Aim of the exercise ▸ From the records below, set down exactly the lines starting with the line that contains "septiembre 2020 (34, 1204)" and going on through the line that contains "Iniciar sesión (29, 2102)". Nothing else is wanted.

Collected data entries:

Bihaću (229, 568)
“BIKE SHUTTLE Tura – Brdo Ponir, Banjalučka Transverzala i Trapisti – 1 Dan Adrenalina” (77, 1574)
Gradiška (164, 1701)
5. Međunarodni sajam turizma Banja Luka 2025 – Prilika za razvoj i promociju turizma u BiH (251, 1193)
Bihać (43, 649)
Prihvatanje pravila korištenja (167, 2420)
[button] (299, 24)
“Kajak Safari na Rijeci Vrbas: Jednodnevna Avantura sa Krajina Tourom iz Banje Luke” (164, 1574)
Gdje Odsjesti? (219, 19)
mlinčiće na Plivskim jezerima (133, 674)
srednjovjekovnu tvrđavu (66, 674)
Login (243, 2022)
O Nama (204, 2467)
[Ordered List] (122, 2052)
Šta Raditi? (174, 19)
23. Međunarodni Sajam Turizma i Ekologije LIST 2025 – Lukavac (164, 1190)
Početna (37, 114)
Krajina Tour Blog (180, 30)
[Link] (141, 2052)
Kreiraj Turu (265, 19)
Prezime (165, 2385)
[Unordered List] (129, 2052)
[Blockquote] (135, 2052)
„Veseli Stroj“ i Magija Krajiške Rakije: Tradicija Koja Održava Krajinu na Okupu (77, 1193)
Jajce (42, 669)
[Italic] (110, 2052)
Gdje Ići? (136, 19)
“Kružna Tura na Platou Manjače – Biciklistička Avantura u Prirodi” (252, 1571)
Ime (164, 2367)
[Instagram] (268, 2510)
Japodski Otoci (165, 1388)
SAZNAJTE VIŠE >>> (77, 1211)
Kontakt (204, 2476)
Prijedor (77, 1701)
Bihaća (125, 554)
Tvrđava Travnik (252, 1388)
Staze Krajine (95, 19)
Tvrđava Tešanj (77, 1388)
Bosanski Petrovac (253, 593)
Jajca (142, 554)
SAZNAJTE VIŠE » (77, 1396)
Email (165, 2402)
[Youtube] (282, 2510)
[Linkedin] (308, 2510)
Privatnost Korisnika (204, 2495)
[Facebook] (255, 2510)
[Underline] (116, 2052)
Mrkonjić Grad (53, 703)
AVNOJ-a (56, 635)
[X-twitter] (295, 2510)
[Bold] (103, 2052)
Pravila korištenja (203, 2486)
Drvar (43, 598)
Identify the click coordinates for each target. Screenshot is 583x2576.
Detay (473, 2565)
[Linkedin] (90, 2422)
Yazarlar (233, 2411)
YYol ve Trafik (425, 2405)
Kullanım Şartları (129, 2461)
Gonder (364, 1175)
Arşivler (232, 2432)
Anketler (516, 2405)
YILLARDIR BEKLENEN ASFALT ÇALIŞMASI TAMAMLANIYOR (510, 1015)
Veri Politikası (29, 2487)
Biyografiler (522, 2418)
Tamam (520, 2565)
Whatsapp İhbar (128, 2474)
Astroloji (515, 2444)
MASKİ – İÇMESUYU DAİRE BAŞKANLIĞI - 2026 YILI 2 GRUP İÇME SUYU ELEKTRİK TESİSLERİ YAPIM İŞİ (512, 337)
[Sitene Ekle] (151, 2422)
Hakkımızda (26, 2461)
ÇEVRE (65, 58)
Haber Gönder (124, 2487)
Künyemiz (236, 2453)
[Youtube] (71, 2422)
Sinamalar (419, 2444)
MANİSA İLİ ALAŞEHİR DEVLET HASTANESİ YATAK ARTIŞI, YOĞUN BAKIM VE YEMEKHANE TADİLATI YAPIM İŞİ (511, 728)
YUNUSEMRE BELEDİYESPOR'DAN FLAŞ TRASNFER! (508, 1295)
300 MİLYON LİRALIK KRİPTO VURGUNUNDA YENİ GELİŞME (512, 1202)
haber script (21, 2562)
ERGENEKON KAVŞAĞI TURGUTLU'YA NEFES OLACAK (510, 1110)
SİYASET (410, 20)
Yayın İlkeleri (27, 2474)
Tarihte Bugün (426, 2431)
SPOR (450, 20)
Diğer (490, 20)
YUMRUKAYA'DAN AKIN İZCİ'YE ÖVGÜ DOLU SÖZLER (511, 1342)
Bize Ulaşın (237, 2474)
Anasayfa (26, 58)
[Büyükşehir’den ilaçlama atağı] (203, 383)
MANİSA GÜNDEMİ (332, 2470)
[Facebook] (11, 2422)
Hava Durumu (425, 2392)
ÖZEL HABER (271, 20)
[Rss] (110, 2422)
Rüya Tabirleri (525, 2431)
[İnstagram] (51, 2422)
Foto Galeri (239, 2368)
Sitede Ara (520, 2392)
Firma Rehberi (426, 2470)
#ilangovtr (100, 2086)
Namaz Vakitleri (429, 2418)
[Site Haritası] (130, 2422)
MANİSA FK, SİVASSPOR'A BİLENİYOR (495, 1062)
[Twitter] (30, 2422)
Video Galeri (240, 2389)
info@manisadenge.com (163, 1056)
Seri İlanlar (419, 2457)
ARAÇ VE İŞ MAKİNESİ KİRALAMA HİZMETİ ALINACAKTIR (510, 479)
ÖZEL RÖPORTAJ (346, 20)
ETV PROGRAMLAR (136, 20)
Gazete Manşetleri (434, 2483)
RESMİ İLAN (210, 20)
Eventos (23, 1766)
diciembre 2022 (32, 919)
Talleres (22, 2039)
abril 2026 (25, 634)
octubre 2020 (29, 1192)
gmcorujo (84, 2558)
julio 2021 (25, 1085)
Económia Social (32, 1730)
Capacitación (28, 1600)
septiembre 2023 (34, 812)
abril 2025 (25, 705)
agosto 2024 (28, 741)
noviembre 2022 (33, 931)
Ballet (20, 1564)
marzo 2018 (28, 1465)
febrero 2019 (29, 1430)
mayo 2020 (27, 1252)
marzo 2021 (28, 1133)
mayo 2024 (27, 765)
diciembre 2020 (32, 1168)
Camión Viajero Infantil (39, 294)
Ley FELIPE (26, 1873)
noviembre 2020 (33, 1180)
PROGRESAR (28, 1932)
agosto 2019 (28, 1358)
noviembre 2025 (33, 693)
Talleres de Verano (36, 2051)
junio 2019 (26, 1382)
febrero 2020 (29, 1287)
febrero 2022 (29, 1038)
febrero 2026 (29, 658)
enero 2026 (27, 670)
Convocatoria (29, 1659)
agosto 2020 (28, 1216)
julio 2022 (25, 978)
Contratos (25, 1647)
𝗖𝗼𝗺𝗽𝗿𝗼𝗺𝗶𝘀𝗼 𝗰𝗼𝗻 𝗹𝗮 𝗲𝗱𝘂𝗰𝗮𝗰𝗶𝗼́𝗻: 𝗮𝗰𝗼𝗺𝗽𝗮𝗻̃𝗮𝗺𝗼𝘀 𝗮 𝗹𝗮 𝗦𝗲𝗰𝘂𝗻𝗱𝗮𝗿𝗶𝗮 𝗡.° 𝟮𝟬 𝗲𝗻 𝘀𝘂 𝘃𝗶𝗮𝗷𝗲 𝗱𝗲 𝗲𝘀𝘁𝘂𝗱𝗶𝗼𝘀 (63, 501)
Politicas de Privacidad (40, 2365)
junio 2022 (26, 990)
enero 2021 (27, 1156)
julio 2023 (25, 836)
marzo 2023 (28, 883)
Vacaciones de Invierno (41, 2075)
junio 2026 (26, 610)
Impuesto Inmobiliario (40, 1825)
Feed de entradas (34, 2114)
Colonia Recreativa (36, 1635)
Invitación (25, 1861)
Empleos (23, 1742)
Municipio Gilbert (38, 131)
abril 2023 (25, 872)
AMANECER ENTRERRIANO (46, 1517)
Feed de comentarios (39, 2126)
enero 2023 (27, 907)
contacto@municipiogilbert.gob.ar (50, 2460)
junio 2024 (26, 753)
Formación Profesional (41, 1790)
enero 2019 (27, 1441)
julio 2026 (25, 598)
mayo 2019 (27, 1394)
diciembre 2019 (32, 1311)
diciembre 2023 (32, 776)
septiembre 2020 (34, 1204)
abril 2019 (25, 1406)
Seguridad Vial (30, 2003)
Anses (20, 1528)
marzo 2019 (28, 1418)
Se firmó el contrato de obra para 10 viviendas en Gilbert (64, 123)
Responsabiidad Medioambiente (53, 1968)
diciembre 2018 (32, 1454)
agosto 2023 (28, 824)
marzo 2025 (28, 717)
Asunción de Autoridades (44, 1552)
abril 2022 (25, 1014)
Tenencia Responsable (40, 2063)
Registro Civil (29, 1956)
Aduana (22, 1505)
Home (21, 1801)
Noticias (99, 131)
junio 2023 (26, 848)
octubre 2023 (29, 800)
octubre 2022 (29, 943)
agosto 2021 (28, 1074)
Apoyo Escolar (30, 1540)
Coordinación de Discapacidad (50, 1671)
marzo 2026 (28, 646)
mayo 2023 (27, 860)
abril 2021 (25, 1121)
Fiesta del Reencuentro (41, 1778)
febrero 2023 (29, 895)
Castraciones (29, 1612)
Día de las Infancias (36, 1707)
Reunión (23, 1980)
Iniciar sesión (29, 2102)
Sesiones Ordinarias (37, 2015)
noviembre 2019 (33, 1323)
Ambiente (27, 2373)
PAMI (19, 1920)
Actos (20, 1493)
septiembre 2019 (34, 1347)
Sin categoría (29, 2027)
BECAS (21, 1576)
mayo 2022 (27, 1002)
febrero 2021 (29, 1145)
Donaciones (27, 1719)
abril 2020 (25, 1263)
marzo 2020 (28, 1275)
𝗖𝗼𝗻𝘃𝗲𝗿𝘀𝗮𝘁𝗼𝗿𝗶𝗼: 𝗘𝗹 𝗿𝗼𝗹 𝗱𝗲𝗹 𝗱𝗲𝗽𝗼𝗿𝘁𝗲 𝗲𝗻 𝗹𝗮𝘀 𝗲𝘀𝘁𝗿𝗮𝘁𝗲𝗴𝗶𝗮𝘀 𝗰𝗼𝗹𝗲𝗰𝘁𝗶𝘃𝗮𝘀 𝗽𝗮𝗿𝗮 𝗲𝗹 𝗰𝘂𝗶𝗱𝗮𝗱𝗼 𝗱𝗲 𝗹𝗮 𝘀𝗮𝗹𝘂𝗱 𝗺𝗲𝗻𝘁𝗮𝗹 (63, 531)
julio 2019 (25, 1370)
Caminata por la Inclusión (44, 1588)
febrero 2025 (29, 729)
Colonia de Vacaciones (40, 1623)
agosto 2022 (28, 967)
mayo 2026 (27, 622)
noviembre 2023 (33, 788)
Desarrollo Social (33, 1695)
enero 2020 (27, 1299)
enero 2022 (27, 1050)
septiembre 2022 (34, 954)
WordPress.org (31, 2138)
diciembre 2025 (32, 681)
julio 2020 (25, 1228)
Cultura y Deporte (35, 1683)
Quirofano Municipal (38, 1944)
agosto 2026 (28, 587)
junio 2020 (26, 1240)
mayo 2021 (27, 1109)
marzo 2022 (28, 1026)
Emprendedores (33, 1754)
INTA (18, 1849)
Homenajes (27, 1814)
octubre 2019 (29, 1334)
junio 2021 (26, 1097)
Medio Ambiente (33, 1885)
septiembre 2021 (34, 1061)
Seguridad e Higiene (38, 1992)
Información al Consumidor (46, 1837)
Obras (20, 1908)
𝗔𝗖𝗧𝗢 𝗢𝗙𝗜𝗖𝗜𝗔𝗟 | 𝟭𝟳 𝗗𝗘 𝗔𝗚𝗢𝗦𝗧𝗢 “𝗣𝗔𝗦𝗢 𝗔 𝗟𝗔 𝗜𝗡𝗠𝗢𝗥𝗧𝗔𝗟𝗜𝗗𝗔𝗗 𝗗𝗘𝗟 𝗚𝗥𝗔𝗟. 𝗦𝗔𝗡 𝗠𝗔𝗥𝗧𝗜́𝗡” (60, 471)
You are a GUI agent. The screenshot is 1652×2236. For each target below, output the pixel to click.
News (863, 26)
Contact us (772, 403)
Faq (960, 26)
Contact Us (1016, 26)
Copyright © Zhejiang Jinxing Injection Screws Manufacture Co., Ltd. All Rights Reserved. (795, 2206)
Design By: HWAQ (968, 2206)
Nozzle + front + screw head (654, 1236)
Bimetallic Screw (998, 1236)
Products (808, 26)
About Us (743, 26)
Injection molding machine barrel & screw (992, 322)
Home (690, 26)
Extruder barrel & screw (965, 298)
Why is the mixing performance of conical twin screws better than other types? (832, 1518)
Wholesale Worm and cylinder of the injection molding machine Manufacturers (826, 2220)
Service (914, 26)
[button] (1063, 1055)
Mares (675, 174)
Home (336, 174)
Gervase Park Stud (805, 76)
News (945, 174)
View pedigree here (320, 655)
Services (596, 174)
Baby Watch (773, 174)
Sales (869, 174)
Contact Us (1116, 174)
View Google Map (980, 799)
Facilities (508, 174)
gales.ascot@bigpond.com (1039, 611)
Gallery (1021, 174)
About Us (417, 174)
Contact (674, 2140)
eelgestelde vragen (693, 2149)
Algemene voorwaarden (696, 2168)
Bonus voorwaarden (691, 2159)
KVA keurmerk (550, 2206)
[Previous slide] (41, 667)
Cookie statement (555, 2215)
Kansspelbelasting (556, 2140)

Problem solution ▸
septiembre 2020 (34, 1204)
abril 2019 (25, 1406)
Seguridad Vial (30, 2003)
Anses (20, 1528)
marzo 2019 (28, 1418)
Se firmó el contrato de obra para 10 viviendas en Gilbert (64, 123)
Responsabiidad Medioambiente (53, 1968)
diciembre 2018 (32, 1454)
agosto 2023 (28, 824)
marzo 2025 (28, 717)
Asunción de Autoridades (44, 1552)
abril 2022 (25, 1014)
Tenencia Responsable (40, 2063)
Registro Civil (29, 1956)
Aduana (22, 1505)
Home (21, 1801)
Noticias (99, 131)
junio 2023 (26, 848)
octubre 2023 (29, 800)
octubre 2022 (29, 943)
agosto 2021 (28, 1074)
Apoyo Escolar (30, 1540)
Coordinación de Discapacidad (50, 1671)
marzo 2026 (28, 646)
mayo 2023 (27, 860)
abril 2021 (25, 1121)
Fiesta del Reencuentro (41, 1778)
febrero 2023 (29, 895)
Castraciones (29, 1612)
Día de las Infancias (36, 1707)
Reunión (23, 1980)
Iniciar sesión (29, 2102)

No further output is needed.